Session: Matrix optimization and geometry of curved spaces
Chair: Florentin Goyens
Cluster: Optimization on Manifolds
Talk 1: Wrapped Gaussian distributions on SDP matrices and their estimation
Speaker: Florian Yger
Abstract: A common assumption for Euclidean data is that the underlying distribution is Gaussian, as the Gaussian distribution is both well-studied and it enables efficient parameter estimation from samples. In this work, we extend the concept of Gaussian distributions to the Riemannian manifold of Symmetric Positive Definite (SPD) matrices, with a focus on generalizing non-isotropic Gaussian distributions for complex statistical modeling in this space. We propose a wrapped Gaussian model, constructed by mapping a Euclidean Gaussian in a tangent space onto the SPD manifold via the exponential map. After defining this wrapped Gaussian distribution, we address the issue of non-identifiability of our model by establishing an equivalence relation among parameter sets that yield the same distribution. We then show that the parameters of a wrapped Gaussian can be estimated from sample data using a maximum likelihood estimator, optimized on a product manifold. Additionally, we reinterpret existing classifiers on the SPD manifold through a probabilistic framework and introduce new probabilistic classifiers based on wrapped Gaussian models. Finally, we present experimental results, both synthetic and real, to evaluate the parameter estimation accuracy and classification performance of our wrapped classifiers.

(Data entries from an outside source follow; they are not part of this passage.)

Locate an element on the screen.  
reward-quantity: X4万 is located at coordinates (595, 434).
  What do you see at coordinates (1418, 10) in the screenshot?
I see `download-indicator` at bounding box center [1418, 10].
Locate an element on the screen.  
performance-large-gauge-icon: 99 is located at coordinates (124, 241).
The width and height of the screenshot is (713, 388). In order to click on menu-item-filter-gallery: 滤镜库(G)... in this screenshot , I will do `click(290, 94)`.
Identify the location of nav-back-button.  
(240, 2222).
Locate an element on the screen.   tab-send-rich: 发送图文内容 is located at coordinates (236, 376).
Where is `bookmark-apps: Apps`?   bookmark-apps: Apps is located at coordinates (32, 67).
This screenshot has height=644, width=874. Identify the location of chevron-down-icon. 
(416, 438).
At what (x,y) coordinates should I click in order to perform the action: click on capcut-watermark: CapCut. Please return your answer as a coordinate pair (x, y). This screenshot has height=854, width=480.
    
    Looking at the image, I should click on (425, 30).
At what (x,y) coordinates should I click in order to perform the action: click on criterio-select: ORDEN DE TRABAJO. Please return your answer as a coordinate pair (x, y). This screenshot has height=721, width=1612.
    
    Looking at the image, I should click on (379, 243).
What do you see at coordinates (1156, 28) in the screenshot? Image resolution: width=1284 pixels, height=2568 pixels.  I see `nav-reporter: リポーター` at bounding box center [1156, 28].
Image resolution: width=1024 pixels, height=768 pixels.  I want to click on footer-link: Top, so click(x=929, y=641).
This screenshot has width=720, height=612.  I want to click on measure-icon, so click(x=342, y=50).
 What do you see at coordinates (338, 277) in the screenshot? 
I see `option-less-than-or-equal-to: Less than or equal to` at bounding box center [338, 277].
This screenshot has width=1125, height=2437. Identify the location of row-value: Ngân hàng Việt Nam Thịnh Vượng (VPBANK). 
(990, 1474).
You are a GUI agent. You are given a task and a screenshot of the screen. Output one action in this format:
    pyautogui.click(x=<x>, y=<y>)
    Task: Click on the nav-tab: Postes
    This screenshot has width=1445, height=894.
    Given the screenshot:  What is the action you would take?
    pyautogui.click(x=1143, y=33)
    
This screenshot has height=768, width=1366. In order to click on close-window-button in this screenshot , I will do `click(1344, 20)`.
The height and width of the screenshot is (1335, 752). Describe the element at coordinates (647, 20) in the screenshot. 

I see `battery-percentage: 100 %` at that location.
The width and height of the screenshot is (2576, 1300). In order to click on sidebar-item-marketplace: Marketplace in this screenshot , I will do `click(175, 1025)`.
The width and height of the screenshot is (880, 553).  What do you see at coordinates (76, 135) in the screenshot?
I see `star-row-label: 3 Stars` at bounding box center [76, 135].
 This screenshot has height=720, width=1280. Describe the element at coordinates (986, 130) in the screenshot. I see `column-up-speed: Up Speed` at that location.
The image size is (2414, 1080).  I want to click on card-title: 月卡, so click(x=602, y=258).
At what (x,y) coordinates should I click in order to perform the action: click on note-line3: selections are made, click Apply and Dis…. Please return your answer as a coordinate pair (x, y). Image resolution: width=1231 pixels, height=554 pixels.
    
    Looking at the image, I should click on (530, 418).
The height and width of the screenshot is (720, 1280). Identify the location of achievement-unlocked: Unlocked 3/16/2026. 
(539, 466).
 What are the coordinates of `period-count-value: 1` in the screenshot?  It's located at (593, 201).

Talk 2: The ultimate upper bound on the injectivity radius of the Stiefel manifold
Speaker: Simon Mataigne
Abstract: We exhibit conjugate points on the Stiefel manifold endowed with any member of the family of Riemannian metrics introduced by Hüper et al. (2021). This family contains the well-known canonical and Euclidean metrics. An upper bound on the injectivity radius of the Stiefel manifold in the considered metric is then obtained as the minimum between the length of the geodesic along which the points are conjugate and the length of certain geodesic loops. Numerical experiments support the conjecture that the obtained upper bound is in fact equal to the injectivity radius. Authors: Pierre-Antoine Absil, Simon Mataigne
Talk 3: Deterministic and Randomized Direct Search on Riemannian Manifolds with Complexity Guarantees
Speaker: Florentin Goyens
Abstract: In this work, we investigate the problem of minimizing a nonconvex objective function defined on a Riemannian manifold, where derivative information is unavailable or impractical to compute. To address this, we consider the direct search methodology—a class of derivative-free optimization algorithms—in the Riemannian setting. We present a Riemannian adaptation of the deterministic direct search method and analyze its performance, deriving a global complexity bound on the number of function evaluations required to reach an approximate critical point. Building on this, we introduce a randomized variant of the Riemannian direct search algorithm, which operates by generating search directions in a random lower-dimensional subspace of the tangent space. Finally, we present numerical experiments to illustrate the effectiveness and computational advantages of both the deterministic and randomized Riemannian direct search methods. Co-authors: Bastien Cavarretta, Clément Royer and Florian Yger.